Aquí sí que viene de perilla aquello de:


el mentir de las estrellas,
es muy seguro mentir,
pues que ninguno ha de ir,
a ver lo que pasa en ellas.

Pero, puesto que Sayago lo dice, y no tengo yo fundamento para dudar de su palabra, es necesario admitir que habla en congo, mientras no se pruebe lo contrario, así como también debe creerse lo que dice de su padre, y es que vive todavía, contando a la fecha la matusalénica edad de ciento cincuenta y cuatro años, lo que da a Su Majestad Lucango Cabanga una respetabilidad bíblica, patriarcal, y sobre todo, envidiable.

Y todavía dice más Sayago: y es que el viejo Lucango, a pesar de su siglo y medio, se permite el lujo de aumentar su tribu año tras año con Lucanguitos, hermanos menores de éste que todos conocemos, y que tiene ya la friolera de ochenta y un inviernos... ¡Esa no cuela, Sayago...!

Lo que más distingue al héroe de mi cuento es la cortesía. ¡Sayago es un saludador terrible! Si diez veces encuentra a uno por la calle, diez veces le ha de sacar el sombrero, y otras tantas le ha de preguntar por la familia, y le ha de desear mil felicidades, y le ha de encargar muchos recuerdos por casa, siempre con el sombrero en la mano, el ademán respetuoso, y sin la más mínima insinuación en demanda de una propina. ¡Eso no! Sayago no limosnea. Recuerdo, con este motivo, que en una de las conferencias que sobre este país dio en París el Barón de Rasse, esposo de doña Pilar Solsona, refiriéndose al desprendimiento de este pueblo, dice que una vez, cruzando por la plaza Constitución, encontró un moreno que repartía una publicación a toque de clarín, y que, habiendo tomado un ejemplar y queriendo retribuirle con una moneda, vio con sorpresa que el moreno la rechazaba.

¡Era Sayago!

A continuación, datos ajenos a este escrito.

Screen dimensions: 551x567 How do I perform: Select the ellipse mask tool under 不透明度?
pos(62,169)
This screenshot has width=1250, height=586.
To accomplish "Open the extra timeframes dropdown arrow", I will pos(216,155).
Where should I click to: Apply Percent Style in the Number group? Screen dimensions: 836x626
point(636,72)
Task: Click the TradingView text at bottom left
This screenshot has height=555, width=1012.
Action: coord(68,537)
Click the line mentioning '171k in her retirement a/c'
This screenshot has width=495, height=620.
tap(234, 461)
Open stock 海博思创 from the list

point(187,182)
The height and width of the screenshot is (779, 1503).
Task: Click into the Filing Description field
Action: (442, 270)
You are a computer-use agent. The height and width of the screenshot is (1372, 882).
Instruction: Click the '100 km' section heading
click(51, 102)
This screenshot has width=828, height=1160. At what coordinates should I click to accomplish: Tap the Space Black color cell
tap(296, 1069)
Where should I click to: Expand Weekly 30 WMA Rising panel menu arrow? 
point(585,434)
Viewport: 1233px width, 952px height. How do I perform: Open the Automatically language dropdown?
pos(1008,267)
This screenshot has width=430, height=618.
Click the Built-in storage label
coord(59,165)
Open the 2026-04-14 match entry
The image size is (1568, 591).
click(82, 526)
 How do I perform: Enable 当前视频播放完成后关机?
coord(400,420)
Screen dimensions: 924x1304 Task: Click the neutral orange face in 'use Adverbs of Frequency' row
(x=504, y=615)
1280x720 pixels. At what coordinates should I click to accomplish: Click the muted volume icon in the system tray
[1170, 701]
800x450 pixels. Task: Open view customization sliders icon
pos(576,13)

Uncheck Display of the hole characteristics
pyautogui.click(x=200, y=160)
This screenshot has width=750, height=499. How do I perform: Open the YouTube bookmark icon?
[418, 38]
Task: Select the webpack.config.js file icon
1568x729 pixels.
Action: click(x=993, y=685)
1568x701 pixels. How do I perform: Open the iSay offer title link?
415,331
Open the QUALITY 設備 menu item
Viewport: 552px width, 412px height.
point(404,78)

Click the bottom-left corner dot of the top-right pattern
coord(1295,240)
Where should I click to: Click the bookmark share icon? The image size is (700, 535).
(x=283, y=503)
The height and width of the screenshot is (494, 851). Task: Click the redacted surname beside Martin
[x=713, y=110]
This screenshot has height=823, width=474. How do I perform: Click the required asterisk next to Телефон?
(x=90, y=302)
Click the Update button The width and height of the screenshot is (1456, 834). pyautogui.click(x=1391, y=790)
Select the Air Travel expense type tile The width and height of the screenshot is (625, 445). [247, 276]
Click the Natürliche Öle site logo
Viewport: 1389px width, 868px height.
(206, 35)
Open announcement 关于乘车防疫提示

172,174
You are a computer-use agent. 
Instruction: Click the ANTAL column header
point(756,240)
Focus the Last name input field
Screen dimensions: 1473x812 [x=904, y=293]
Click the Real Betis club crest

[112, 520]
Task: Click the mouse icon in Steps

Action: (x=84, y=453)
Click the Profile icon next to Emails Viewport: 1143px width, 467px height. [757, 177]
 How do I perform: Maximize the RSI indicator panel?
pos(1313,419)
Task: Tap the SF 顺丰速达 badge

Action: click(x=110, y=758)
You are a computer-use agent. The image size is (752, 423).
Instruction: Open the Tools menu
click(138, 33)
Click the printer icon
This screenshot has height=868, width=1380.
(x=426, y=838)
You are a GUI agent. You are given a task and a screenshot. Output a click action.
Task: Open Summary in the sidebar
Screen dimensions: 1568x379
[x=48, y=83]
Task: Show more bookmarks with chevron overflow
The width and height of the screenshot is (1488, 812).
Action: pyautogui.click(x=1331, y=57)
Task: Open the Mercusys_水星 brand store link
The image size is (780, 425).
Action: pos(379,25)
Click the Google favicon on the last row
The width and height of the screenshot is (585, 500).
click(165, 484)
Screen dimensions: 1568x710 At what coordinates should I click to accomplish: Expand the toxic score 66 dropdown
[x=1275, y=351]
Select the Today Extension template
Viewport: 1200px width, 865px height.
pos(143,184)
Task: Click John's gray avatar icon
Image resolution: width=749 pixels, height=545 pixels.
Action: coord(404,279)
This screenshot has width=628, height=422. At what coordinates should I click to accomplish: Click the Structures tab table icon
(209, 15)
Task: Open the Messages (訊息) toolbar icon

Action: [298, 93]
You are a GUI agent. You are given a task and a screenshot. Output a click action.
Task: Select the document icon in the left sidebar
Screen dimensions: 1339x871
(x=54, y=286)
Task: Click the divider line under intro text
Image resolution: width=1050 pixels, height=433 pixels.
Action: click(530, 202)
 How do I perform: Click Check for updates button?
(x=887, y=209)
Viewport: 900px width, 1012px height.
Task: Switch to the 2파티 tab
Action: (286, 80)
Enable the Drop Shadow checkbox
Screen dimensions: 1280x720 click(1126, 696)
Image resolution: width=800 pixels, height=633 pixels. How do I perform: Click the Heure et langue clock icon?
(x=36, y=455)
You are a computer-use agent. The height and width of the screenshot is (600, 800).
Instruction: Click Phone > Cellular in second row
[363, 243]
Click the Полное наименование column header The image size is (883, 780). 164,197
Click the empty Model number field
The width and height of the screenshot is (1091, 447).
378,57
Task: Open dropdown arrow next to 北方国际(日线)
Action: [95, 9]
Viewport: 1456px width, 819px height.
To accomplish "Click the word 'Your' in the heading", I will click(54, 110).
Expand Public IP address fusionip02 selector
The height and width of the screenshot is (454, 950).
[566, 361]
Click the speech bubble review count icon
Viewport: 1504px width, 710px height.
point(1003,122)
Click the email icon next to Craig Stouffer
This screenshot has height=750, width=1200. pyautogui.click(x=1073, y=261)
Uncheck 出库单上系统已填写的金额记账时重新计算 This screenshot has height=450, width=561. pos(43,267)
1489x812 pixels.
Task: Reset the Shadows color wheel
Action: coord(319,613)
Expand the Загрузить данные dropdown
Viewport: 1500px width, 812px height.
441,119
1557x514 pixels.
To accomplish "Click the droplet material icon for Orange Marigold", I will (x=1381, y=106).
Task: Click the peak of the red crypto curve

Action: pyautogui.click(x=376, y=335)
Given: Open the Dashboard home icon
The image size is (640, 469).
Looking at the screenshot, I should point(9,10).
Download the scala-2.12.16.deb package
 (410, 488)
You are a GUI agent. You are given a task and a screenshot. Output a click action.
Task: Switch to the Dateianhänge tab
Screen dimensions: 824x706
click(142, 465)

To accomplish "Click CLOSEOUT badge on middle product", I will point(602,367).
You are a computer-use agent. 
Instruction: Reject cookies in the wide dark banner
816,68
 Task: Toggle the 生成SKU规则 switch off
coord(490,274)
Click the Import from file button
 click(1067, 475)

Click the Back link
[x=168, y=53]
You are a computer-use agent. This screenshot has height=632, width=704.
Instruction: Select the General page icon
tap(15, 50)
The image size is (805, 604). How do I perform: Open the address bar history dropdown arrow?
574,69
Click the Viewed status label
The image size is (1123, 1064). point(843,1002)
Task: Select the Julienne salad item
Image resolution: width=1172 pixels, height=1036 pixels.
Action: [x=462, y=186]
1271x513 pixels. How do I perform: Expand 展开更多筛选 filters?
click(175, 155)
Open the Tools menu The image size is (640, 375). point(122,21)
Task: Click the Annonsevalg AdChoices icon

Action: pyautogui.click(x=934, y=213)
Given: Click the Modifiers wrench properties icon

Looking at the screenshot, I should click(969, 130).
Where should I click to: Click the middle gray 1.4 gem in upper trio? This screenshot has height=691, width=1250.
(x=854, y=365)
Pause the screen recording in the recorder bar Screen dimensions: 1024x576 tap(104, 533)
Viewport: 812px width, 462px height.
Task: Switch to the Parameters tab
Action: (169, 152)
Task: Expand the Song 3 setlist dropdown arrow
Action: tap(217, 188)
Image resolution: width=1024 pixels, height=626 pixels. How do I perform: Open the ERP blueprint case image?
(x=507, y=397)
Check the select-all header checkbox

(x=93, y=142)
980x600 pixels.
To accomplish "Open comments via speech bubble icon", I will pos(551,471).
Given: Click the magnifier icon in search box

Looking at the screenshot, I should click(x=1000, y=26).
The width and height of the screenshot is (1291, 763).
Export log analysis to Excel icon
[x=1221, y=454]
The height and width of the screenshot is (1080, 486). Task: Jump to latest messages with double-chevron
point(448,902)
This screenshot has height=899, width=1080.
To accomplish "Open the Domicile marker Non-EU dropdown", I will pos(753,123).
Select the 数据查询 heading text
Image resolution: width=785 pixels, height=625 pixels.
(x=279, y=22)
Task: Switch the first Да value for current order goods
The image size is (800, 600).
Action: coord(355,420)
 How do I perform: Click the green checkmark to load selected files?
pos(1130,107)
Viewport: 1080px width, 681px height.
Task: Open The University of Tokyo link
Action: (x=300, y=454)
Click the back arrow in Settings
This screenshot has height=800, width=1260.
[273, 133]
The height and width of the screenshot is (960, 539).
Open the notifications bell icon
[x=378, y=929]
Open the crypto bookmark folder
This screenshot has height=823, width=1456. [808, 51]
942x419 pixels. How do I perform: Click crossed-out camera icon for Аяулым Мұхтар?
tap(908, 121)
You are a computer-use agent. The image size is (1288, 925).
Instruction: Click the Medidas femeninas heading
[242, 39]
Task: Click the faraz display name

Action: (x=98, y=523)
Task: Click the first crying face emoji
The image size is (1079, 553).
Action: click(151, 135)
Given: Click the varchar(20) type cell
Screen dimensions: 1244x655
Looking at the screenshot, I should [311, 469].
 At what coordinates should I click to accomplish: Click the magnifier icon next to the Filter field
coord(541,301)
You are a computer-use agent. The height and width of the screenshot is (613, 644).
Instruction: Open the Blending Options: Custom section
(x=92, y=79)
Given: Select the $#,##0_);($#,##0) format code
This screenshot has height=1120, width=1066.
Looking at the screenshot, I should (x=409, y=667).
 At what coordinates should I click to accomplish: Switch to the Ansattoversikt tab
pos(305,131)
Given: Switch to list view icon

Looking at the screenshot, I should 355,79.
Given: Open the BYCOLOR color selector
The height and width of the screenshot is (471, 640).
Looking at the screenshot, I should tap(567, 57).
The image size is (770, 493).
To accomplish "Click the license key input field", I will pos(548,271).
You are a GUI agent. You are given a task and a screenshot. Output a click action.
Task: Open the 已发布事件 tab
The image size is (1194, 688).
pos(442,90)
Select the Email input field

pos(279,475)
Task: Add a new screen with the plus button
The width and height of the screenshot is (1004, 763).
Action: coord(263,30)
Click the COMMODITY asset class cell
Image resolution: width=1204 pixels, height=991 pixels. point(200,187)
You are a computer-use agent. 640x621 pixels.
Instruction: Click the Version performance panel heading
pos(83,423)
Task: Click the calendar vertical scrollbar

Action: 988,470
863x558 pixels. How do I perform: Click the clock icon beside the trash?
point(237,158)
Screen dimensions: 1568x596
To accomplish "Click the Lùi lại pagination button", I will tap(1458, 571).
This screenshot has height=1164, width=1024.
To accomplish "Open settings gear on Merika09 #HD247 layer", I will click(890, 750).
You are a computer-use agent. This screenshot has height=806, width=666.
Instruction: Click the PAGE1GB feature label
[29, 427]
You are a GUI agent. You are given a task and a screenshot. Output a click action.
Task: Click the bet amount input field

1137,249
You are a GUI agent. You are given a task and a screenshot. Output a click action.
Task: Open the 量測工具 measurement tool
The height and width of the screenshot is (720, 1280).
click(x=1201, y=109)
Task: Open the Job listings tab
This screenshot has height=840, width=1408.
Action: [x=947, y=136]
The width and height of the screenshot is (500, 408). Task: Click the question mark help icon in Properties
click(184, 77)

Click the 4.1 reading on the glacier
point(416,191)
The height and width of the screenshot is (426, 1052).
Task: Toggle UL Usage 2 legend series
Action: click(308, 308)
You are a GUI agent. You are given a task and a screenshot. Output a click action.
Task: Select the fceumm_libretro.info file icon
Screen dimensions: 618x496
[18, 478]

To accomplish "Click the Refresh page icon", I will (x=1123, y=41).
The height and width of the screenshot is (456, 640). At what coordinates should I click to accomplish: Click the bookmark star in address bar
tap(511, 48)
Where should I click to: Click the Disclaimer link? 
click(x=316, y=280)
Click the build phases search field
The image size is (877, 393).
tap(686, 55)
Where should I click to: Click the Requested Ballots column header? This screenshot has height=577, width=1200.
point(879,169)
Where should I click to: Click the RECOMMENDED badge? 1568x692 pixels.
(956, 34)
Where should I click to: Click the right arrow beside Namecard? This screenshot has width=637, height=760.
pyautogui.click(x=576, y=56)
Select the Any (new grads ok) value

Sayago a quien le pagan para que reparta anuncios, y a cuya honradez repugnaba aceptar lo que aquel caballero creía el costo de la publicación que había tomado.

Esa honradez es la que le ha granjeado las simpatías que tiene. Sayago es lo que se llama un hombre de entera confianza, y en toda su larga vida no tiene un solo antecedente que afecte a su reputación.

Es activo y emprendedor; no pierde ocasión de hacer negocio, reparte esquelas, distribuye prospectos, pregona remates, o desde un extremo a otro de la ciudad, se oye todos los días el toque de su clarín, alegre y sonoro como una diana, cuyo eco repercute en todos los oídos, y sobre todo en el de su esposa Eugenia, que sabe muy bien que aquellos acordes y sonatas están representando el pan y el puchero en cuyo torno juguetean, descalzos y a medio vestir, los nietos de Su Majestad Conga, el insigne Lucango Cabanga, padre de aquel negrito que llegó a Montevideo allá por el año 11, a bordo del bergantín "Promptidao", y que hoy todos conocemos por el apodo de: "el corneta Sayago".